(Collected data entries)

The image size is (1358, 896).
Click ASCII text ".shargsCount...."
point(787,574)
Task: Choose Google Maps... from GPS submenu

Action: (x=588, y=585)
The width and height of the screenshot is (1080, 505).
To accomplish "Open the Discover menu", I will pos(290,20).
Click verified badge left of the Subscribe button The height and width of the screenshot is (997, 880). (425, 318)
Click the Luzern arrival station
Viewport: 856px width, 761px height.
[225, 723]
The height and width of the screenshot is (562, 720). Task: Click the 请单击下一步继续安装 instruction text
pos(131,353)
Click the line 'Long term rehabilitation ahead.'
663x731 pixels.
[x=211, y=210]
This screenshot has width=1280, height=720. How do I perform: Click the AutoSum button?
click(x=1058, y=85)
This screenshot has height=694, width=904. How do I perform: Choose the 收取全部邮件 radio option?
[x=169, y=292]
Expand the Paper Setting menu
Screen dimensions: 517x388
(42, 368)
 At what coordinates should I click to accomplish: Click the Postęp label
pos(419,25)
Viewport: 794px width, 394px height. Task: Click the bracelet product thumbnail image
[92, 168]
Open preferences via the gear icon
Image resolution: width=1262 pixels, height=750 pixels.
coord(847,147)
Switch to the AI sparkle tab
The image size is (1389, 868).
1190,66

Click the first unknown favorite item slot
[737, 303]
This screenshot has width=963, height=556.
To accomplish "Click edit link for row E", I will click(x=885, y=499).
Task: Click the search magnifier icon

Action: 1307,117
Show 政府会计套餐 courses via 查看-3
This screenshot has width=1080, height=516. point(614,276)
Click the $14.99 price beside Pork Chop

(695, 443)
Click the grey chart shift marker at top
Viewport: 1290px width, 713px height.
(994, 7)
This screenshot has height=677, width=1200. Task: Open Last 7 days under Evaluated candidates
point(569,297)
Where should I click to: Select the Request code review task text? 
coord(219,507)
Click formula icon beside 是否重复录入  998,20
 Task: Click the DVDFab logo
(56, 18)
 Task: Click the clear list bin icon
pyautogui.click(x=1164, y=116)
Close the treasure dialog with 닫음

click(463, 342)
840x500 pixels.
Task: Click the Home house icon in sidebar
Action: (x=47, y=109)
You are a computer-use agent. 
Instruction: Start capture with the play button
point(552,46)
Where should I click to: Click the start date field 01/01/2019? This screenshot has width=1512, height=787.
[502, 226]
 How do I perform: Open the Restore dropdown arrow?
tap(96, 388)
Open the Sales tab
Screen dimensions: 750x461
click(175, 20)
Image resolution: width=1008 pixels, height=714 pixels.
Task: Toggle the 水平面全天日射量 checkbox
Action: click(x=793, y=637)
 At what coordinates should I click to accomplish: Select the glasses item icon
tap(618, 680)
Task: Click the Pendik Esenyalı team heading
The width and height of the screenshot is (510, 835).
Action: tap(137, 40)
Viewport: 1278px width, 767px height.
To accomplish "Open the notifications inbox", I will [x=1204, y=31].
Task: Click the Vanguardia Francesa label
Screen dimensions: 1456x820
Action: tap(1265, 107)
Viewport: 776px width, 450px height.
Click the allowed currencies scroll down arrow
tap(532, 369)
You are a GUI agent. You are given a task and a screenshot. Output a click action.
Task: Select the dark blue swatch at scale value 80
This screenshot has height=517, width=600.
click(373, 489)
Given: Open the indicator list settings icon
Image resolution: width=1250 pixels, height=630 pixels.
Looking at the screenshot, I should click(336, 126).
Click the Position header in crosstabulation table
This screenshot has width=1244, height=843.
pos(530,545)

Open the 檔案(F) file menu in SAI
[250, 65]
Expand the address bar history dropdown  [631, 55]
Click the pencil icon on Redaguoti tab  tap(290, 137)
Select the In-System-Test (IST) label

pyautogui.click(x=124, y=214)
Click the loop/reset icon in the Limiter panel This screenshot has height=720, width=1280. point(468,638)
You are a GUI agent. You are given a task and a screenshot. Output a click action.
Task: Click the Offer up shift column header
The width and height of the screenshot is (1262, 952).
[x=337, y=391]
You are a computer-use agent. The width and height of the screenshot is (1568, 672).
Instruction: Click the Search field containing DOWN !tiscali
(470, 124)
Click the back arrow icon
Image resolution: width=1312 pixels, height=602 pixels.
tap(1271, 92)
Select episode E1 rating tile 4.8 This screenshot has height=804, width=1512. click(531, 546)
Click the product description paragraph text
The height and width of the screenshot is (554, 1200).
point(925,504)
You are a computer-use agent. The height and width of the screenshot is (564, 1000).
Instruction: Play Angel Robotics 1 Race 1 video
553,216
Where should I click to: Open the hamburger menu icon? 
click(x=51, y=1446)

- _Problem details_:
Look through the entries above for the word "computer". Copy every line where it shows up.

- _Response to the exercise_:
You are a computer-use agent. 
You are a computer-use agent. The width and height of the screenshot is (1568, 672).
You are a computer-use agent. The height and width of the screenshot is (564, 1000).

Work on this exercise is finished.